Petru, 50 ans, vit à Chisinau, capitale de la Moldavie. Loin des artères commerciales du centre-ville. Depuis un an, il veille sur un lopin de terre appartenant à trois policiers qui le rémunèrent 3000 lei par mois (180 euros) pour s’occuper de leurs lapins, dindons, chèvres et poules.

Depuis sa cabane exiguë sans eau courante ni électricité, on distingue au loin les imposantes barres d’immeubles de la périphérie de Chisinau : « Ici je respire l’air frais, c’est bien mieux que de vivre dans un immeuble. Et puis je suis pas très loin de la ville. Parfois, je prends un bus pour acheter du pain et voir des copains ». A l’époque de l’Union Soviétique, Petru travaillait dans une usine de découpe de viande. Il a ensuite été ouvrier dans le bâtiment puis gardien d’un dépôt de bus. Il a aussi fait la guerre en Afghanistan (envahi par l’URSS en 1979 à 1989) pendant deux ans. Là-bas, il raconte avoir tué, par accident, une gamine de dix ans. Petru est hanté par ce souvenir. Il en pleure, des fois, la nuit.
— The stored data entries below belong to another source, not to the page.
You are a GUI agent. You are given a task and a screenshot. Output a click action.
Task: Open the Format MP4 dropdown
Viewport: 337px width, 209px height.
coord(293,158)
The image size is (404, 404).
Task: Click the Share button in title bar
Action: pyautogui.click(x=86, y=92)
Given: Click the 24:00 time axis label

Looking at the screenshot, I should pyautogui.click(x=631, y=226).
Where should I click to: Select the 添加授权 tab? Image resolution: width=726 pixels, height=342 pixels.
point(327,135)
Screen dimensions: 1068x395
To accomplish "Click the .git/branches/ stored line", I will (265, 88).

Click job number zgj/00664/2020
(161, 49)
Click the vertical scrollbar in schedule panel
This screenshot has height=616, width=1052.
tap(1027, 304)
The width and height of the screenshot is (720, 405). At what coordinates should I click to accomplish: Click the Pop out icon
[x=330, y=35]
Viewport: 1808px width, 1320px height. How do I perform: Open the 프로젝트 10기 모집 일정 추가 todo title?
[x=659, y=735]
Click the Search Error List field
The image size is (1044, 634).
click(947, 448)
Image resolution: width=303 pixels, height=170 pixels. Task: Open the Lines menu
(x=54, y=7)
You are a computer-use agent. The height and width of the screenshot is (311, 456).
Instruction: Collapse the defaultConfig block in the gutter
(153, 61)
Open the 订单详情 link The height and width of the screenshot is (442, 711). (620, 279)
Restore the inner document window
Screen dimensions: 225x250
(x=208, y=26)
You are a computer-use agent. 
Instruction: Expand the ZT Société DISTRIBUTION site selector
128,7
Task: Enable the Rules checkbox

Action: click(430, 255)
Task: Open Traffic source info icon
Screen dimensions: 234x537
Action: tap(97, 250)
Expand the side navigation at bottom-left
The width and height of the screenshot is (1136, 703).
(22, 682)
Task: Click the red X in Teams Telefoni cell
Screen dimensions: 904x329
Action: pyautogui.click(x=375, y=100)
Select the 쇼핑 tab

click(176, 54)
Comme beaucoup de Moldaves (1), Petru regrette le temps où la Moldavie faisait partie de l’URSS : « On vivait mieux avant. On avait tous un travail, de quoi se loger et manger. Maintenant tout est devenu plus cher, c’est bien plus difficile de vivre. Aujourd’hui, quand tu as un problème, tu ne sais pas à qui t’adresser, à qui demander de l’aide. » La nuit tombe, les poules rentrent toutes seules dans leurs abris. Les chèvres déboulent des hauteurs du champ. Petru les hèle pour la forme et se ressert un verre de vin.

Février à juillet 2011.

Un an et demi plus tard, en décembre 2012, sa bicoque était toujours là mais lui avait disparu. Un vieux qui le côtoyait m’a confié : « Il buvait beaucoup, il est parti et s’est fait remplacer. Je ne sais pas ce qu’il est devenu, peut être qu’il est mort. »

1 – Selon un sondage réalisé en février 2011, 49% des sondés « regrettent la chute de l’Union Soviétique ».